Well the bill isn't GBP39bn anymore as the UK is currently still paying the EU for its membership.... Thus in essence, the UK is already paying part of the divorce bill as we speak.(…) the bill was set as of end of March 2019 and the amount the UK has paid over the previous 3 months (which will become 7 months) can be subtracted as far as it concerns its contribution to the EU budget.Then again we've a whole number of new MEPs from the UK which may receive an EU pension (unless those of the Brexit Party refuse money from the EU, which I doubt they'll do).
The UK is currently paying for its prolonged EU membership indeed, but whereas it hasn't made it into the British press yet because they are too pre-occupied with reporting on the leadership contest in the Tory Party, there's going to be a nasty surprise at the end of it.
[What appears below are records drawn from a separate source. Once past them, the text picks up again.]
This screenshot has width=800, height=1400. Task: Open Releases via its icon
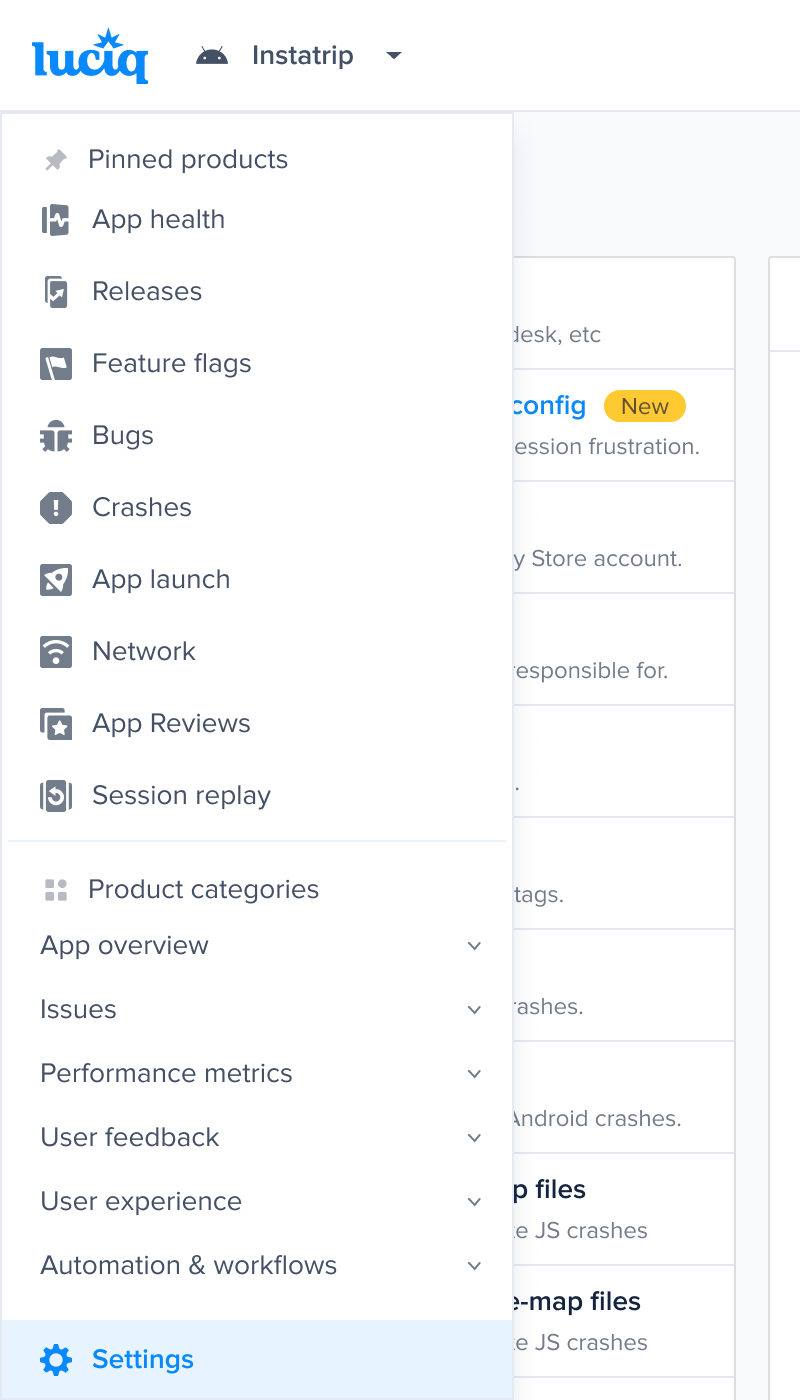tap(56, 292)
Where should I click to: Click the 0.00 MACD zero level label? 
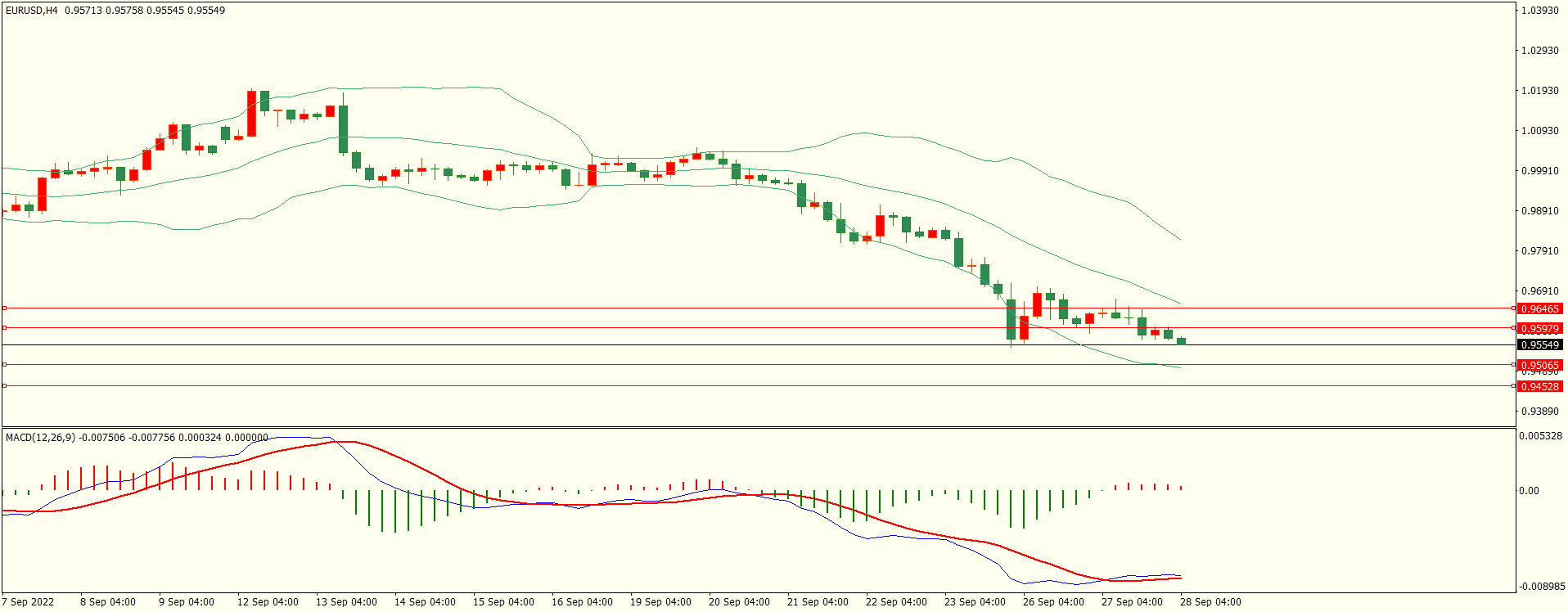[x=1529, y=491]
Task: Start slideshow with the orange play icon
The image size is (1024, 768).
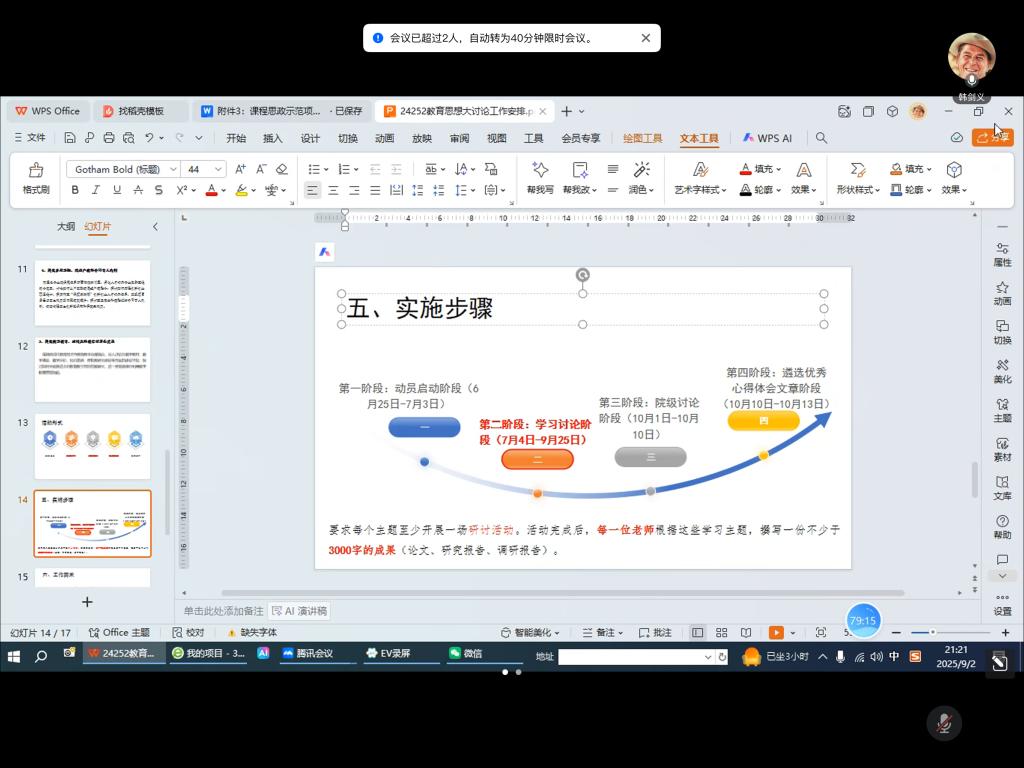Action: (776, 632)
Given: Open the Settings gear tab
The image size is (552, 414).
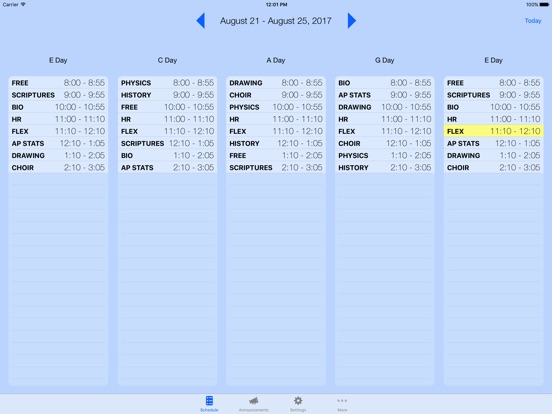Looking at the screenshot, I should click(298, 404).
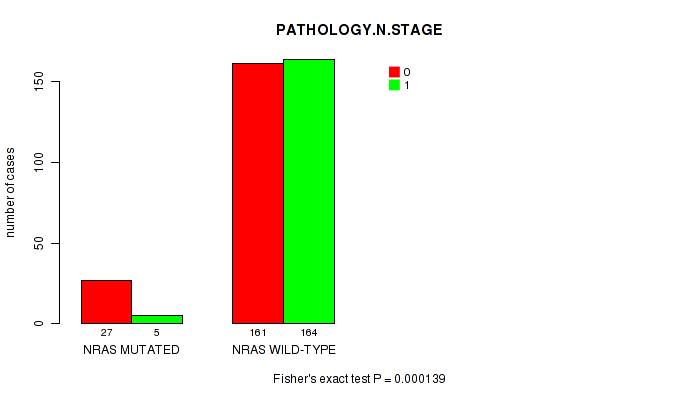Viewport: 690px width, 400px height.
Task: Click the PATHOLOGY.N.STAGE chart title
Action: tap(359, 30)
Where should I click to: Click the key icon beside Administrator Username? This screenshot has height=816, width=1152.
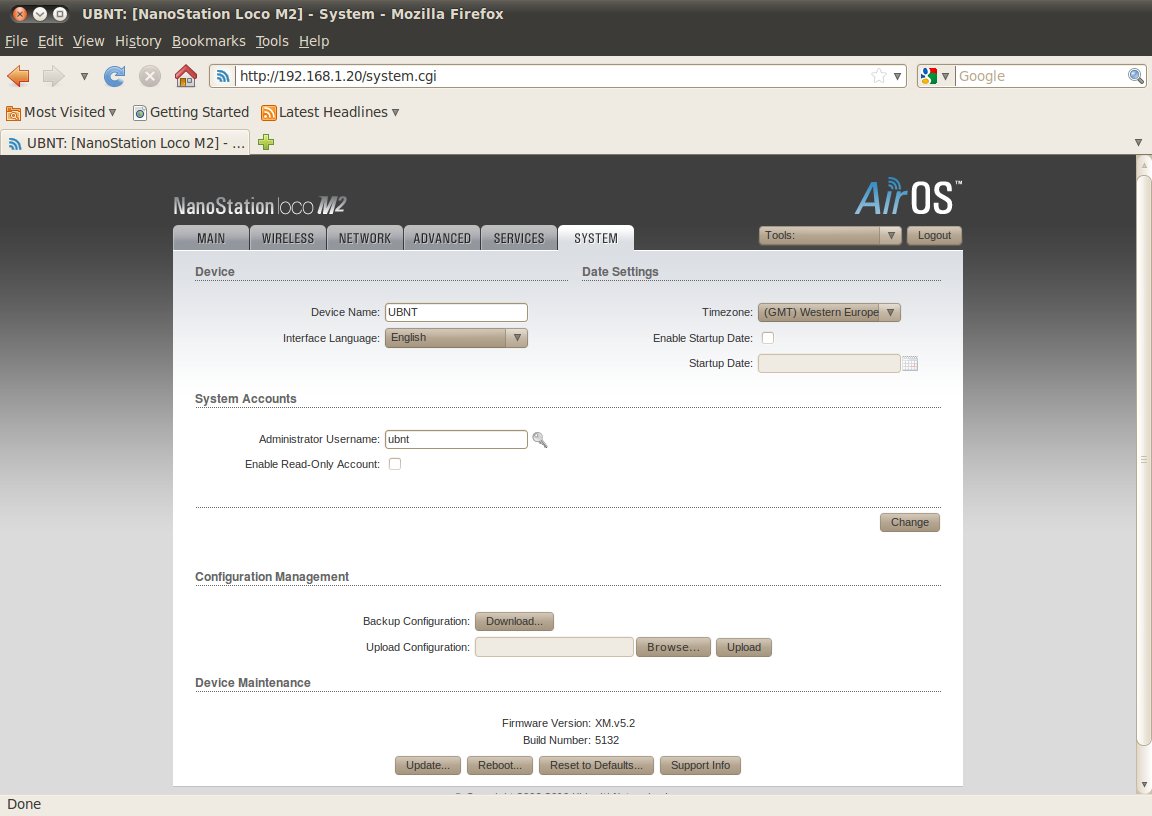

One should remember that the 'Brexit bill' consists of 2 parts:
1 - a small sum for the transition period in which the UK would be out of the EU, but still making full use of all the prerogatives of EU membership:
2- a big sum for future liabilities taken on during the UK's membership of the EU, based on the UK's size and membership's length.
Since the UK has effectively extended its membership, the calculation will have to be redone, taking into account many new liabilities which were taken on meanwhile (you've mentioned a bunch of new MEPs as a nice illustration, but there's much more in fact, albeit too technical to explain here now), so this part of the bill will definitely go up significantly.
Also, since the UK isn't any more ready than it was at the end of March, it's in just as much need of a transition period still than it was back then: the cost for that period during which it can continue to make use of its prerogatives simply carries over to the new transition period, whenever it starts... and may go up as well, since costs escalate over time and the running costs of the EU in say 2021, won't be the same as they were estimated to be for 2019 of course.
In short: the exit bill is getting bigger and bigger as time goes by.
TM's government did its very best to present the bill as probably somewhere towards the high end of the thirty billion range, but estimations from Brussels have consistently put it at around 45BN... and problably close to 50BN even, by now.
Such a huge amount of tax payer's money should only be handed over by the British treasury after an explicit direct approval of the British people, IMHO.